Hoa slowly looked up, her eyes turning to her husband's.

“What are you talking about?” Hung asked. “Of course you are. I have the papers right here.”

“Did something happen with immigration?” Phung asked. “Why didn't you tell us?”

“My family will not go to France,” Sanh said, his gaze focused squarely on his dinner plate. “I'm sorry for the change in plans, but it won't affect your departure, I promise.”

“When did you decide this?” Phung asked. “Why?”

While the men interrogated Sanh, Hoa glowered at Tuyet, who, like her husband, appeared incapable of maintaining eye contact with anyone at the table. Instead, Tuyet continued to feed Lum dinner.

“What are you going to do?” Hung asked. “Stay here?
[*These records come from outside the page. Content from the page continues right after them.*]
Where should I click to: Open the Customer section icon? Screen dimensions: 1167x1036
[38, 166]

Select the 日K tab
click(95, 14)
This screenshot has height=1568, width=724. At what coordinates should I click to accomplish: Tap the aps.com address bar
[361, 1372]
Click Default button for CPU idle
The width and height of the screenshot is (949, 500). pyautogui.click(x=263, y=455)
You want to raise your child a Muslim?”

“We're not staying here,” Sanh said. “We're going to America.”

“So it's true,” Hoa said to Tuyet. “This is what you wanted all along.”

“Quiet,” Hung said. “Tell me, Sanh.”

“I don't wish to raise our children in France,” Sanh said. “I think we will be better off in America.”

“Better,” Hung spat. “Without your family?”

“I don't expect you to agree with my decision,” Sanh said. “But it is final. Once we're in America, we're going to help Tuyet's family to come over.”

“So this is the Vos' decision.”

Tuyet slammed her chopsticks onto the table as Lum cried out in protest. “Do not talk about my family, especially after the way you have treated them.”

“How I treated them? I don't even know them, child.”

“You mean they don't matter?” Tuyet asked. “Not as much as your own family? You could have bought more seats on the boat if you'd wanted to, I know it.”

“Tuyet,” Sanh said, trying to place a hand on his wife's arm, but she pushed it off.

“We have fulfilled our duties to you,” Tuyet said. “Now it is time to help my family.”

Hoa stared at her daughter-in-law in shock. No one had ever spoken out against Hung in this manner, especially in public. But Hung simply smirked at Sanh's impudent wife, regarding her as seriously as a mosquito around his ankle.

“Congratulations, Hoa. I foolishly believed your youngest son actually grew some sense after his prison time, but he is still as brainless as his mother.”

“Don't insult Mother,” Sanh said with a sigh. “This has nothing to do with her.”

“Of course,” Hung said. “It has nothing to do with the Truongs. You've made that perfectly clear.”

“Please,” Sanh said. “I don't want to part on bad terms.”

“Families don't part,” Hung said. “You're the one doing this. And I hope you understand the consequences of your wife's decision. You are going to America with a wife and two children, with no help from the rest of your family. You must live with this choice.”

Hung offered his youngest son another long, proud stare, one last opportunity to change his mind, to plead forgiveness for a reckless decision, to pledge to never go against the family again. When Sanh did not reply, Hung looked down at his shrimp and vegetable stew. The family resumed eating in near silence, except for a few murmurs from Xuan and Cam, and a small laugh from Lum. Sanh avoided eye contact with his mother, working hard to swallow each bite of food he pushed through his lips.

Sanh stood once he and Tuyet had finished their dinners. “Excuse us, Father,” he said. “We have a lot of work to do before leaving tomorrow. I can help you later tonight with the papers.”

“That won't be necessary,” Hung said. “You have so much to do. We'll be fine without you.”

Hoa silently watched as Sanh and Tuyet lifted their trays, walked to the counter, and dropped off their dirty plates. Sanh carried Lum on his back and Tuyet looped her arm through her husband's. They passed through the cafeteria doors.